The French Philosopher Emmanuel Levinas and his notion of ethics and relation as determined by the encounter with the other comes to mind. His model of how others see us serves to understand the Jewish system of belonging and assimilation.
In Poland, after the war, I could never understand how others knew who the Jews in the community were. It mattered not if we practiced or not our religion, we were still seen as Jews. It was how others saw us, how we were seen in their eyes and not how we saw ourselves that counted.
My mother always remembered her school days with emotion. She had always been eager to learn and felt lucky to have been accepted to the second grade in a time when so many school children were still receiving no education. The first day of school on September 1, 1925 was one of the happiest days of her childhood. She walked proudly with all the other children from her street, wearing the same uniform as the other girls—a navy blue dress with a white collar. The boys, in their dark slacks and white shirts, looked handsome. School became the place where my mother could forget the hardship and poverty at home. She studied each day with her classmates who lived in her building or on her street, and this way they all helped each other, and they all excelled in school.

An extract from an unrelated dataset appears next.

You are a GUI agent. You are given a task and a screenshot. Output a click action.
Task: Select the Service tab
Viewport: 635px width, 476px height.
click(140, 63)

My first memory of school is very different from hers. I was seven years old when I learned that being Jewish meant I was different from my Polish schoolmates. September 1, 1958 was my first day of school. The day began with so much anticipation. I have been looking forward to this day for four years, since the day my older sister first started going to school.

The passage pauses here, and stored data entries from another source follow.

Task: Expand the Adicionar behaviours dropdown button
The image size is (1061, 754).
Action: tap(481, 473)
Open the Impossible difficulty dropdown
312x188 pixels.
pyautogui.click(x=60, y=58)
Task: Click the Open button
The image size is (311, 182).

On my very first day, I was taunted by classmates before I ever entered the building. “You are Jewish, Poland is not your country, and Palestine is where you belong.”

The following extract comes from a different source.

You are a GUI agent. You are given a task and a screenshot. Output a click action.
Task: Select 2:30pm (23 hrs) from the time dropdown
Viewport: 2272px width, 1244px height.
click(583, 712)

I didn’t understand. This was the first time I’d heard that my home was in Palestine. It also was the first time I wondered whether being both Jewish and Polish was actually possible. I could not wait to run home. The day became a blur and what I remember clearly is that I was already crying as I opened our kitchen door.
My mother sat with me and patiently explained what it meant to be Jewish. I can still remember the sadness in her voice and the tears in her eyes. My mother’s reaction was eclipsed by my amazement. Our true homeland, she told me, was in Palestine. My response was a simple one: “Let’s go to where we belong.”